-- Supplied material follows --
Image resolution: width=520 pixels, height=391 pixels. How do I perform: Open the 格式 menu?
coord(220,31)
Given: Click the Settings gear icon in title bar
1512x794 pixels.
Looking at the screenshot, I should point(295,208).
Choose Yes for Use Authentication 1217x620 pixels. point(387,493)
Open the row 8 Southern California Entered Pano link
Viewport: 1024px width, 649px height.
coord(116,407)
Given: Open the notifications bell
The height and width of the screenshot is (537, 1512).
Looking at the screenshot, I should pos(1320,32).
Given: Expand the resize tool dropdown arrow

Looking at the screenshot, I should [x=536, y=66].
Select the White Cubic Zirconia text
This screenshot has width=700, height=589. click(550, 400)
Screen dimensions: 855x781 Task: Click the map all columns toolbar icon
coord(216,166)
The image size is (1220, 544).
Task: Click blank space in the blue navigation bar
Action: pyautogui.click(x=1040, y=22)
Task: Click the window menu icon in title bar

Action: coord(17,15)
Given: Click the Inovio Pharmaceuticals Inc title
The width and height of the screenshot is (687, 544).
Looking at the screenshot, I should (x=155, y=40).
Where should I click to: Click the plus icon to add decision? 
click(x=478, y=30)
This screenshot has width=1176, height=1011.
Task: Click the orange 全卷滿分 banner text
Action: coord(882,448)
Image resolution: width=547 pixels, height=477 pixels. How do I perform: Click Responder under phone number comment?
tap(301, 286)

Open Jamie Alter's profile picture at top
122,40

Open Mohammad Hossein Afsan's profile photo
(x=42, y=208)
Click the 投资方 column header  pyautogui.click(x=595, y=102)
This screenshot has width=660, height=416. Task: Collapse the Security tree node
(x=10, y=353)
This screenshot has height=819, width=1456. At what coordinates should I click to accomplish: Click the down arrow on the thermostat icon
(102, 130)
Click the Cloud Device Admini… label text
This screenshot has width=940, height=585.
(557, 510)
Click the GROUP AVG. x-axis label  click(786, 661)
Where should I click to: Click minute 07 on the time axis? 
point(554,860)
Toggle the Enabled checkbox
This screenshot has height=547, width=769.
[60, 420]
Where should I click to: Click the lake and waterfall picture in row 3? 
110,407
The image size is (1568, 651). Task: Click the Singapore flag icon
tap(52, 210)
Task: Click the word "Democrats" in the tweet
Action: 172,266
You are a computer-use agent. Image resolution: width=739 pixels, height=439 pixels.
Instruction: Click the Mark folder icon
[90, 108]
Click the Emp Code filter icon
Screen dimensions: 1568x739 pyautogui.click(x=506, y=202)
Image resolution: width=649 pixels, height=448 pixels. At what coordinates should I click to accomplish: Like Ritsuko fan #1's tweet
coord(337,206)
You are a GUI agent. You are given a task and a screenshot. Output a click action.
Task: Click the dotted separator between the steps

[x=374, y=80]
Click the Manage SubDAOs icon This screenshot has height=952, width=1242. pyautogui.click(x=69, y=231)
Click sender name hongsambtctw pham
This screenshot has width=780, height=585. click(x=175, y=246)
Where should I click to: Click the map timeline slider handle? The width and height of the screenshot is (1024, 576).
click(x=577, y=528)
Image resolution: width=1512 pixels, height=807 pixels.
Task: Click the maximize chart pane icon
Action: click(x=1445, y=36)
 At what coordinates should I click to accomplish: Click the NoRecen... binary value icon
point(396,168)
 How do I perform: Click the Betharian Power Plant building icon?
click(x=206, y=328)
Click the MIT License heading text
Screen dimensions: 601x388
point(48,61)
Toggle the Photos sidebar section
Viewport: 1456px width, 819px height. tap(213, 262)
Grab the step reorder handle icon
-- Supplied material concluded --
→ **Instructions for the task**
The span to print begins at the line containing "Where should I click to: Click the lake" and ends at the final line of the entries; print it exactly and print nothing else.

→ **Output of the task**
Where should I click to: Click the lake and waterfall picture in row 3? 
110,407
The image size is (1568, 651). Task: Click the Singapore flag icon
tap(52, 210)
Task: Click the word "Democrats" in the tweet
Action: 172,266
You are a computer-use agent. Image resolution: width=739 pixels, height=439 pixels.
Instruction: Click the Mark folder icon
[90, 108]
Click the Emp Code filter icon
Screen dimensions: 1568x739 pyautogui.click(x=506, y=202)
Image resolution: width=649 pixels, height=448 pixels. At what coordinates should I click to accomplish: Like Ritsuko fan #1's tweet
coord(337,206)
You are a GUI agent. You are given a task and a screenshot. Output a click action.
Task: Click the dotted separator between the steps

[x=374, y=80]
Click the Manage SubDAOs icon This screenshot has height=952, width=1242. pyautogui.click(x=69, y=231)
Click sender name hongsambtctw pham
This screenshot has width=780, height=585. click(x=175, y=246)
Where should I click to: Click the map timeline slider handle? The width and height of the screenshot is (1024, 576).
click(x=577, y=528)
Image resolution: width=1512 pixels, height=807 pixels.
Task: Click the maximize chart pane icon
Action: click(x=1445, y=36)
 At what coordinates should I click to accomplish: Click the NoRecen... binary value icon
point(396,168)
 How do I perform: Click the Betharian Power Plant building icon?
click(x=206, y=328)
Click the MIT License heading text
Screen dimensions: 601x388
point(48,61)
Toggle the Photos sidebar section
Viewport: 1456px width, 819px height. tap(213, 262)
Grab the step reorder handle icon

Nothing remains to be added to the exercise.